— BEGIN Exercise materials —

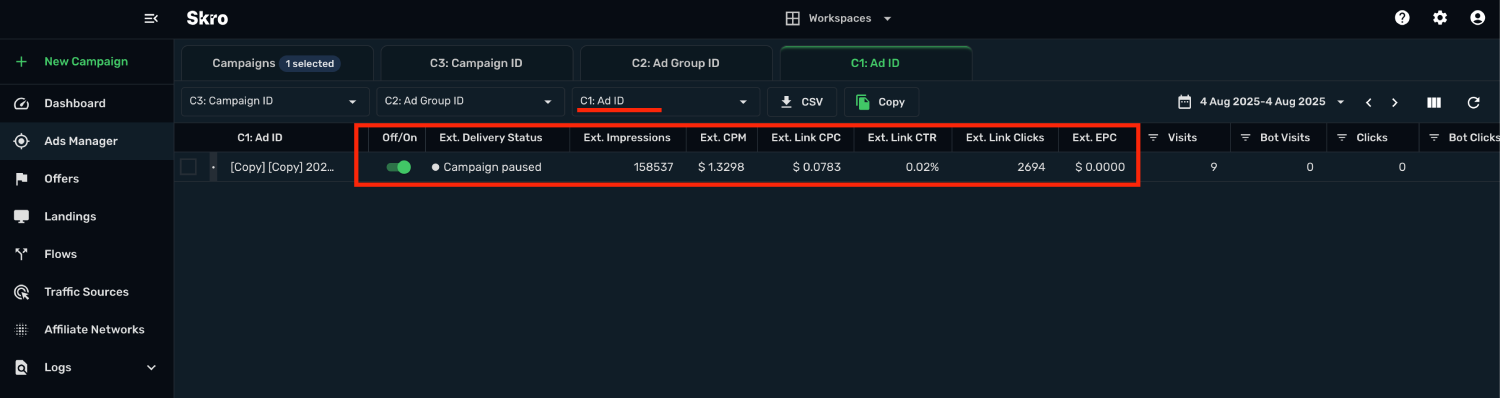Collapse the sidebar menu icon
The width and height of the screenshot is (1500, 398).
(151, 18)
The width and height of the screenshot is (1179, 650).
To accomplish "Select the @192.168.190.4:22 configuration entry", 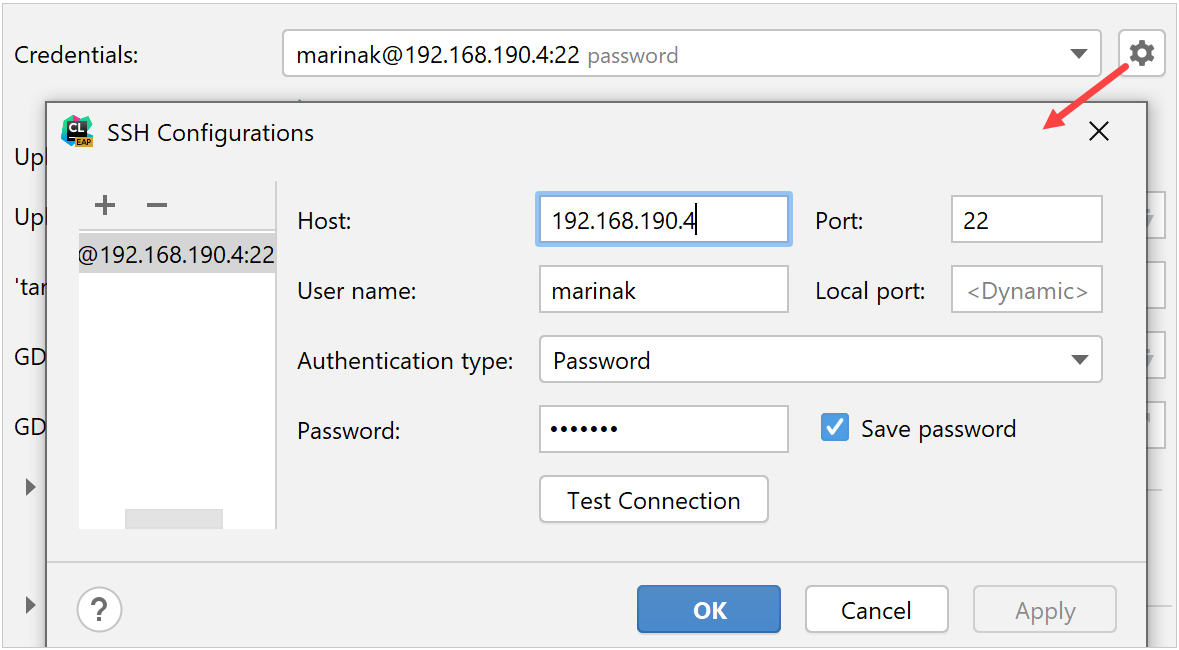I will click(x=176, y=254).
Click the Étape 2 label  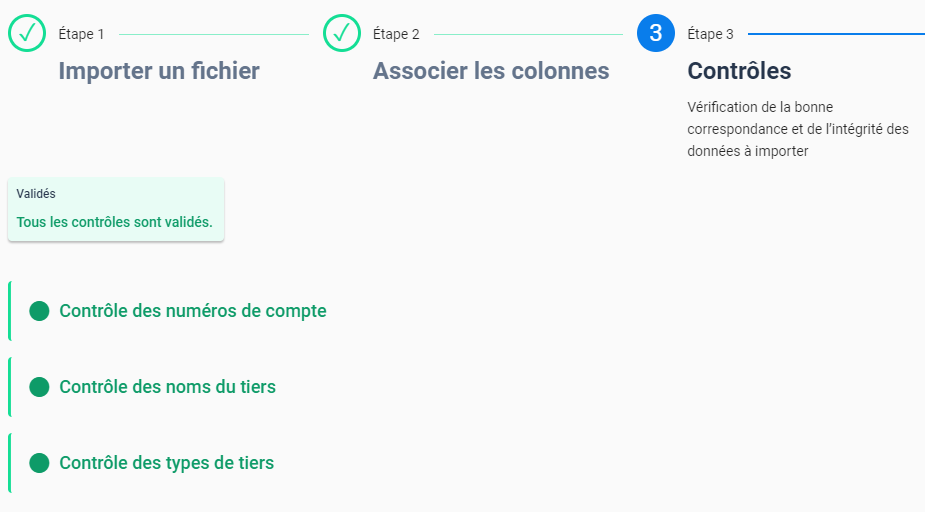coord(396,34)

— END Exercise materials —
— BEGIN Exercise materials —

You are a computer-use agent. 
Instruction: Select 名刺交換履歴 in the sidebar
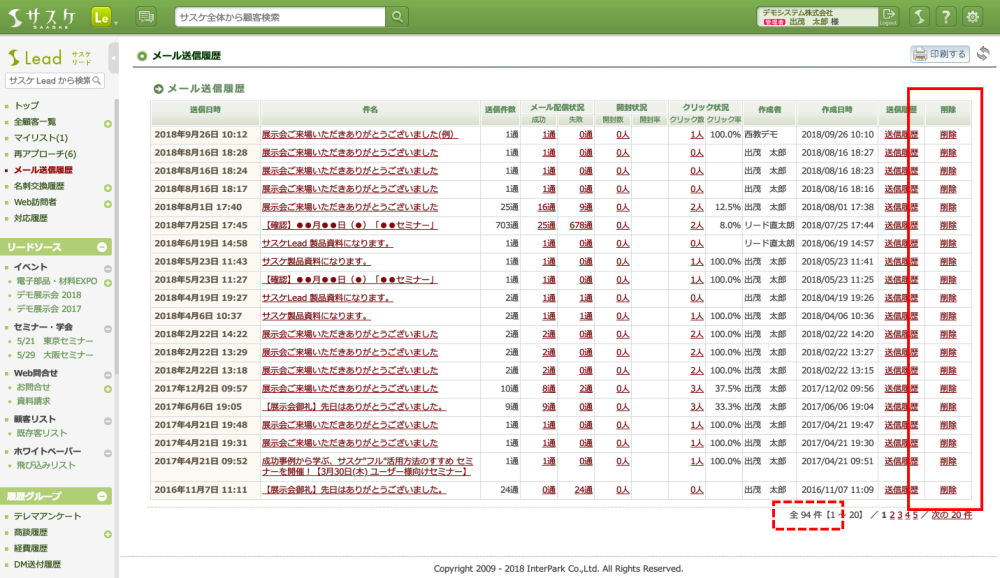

— END Exercise materials —
— BEGIN Exercise materials —

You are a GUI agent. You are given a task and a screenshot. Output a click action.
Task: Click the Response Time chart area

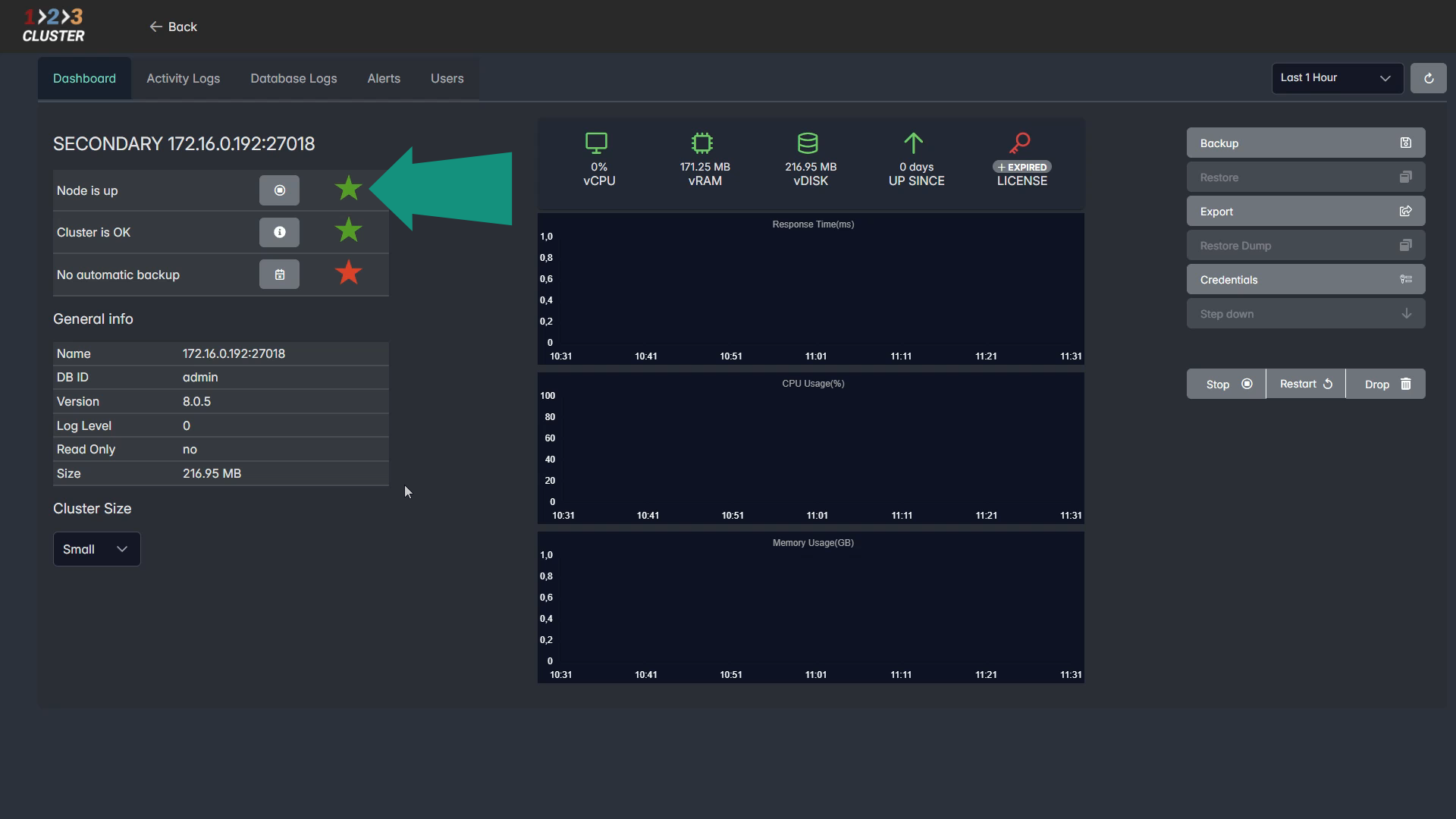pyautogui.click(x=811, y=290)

— END Exercise materials —

**Work instructions:**
Give back only the lines from the one containing "You are a computer-use agent." down to the one containing "Instruction: Select 名刺交換履歴 in the sidebar", with "sidebar" changed to "navigation panel" and everything else unchanged.

**Written response:**
You are a computer-use agent. 
Instruction: Select 名刺交換履歴 in the navigation panel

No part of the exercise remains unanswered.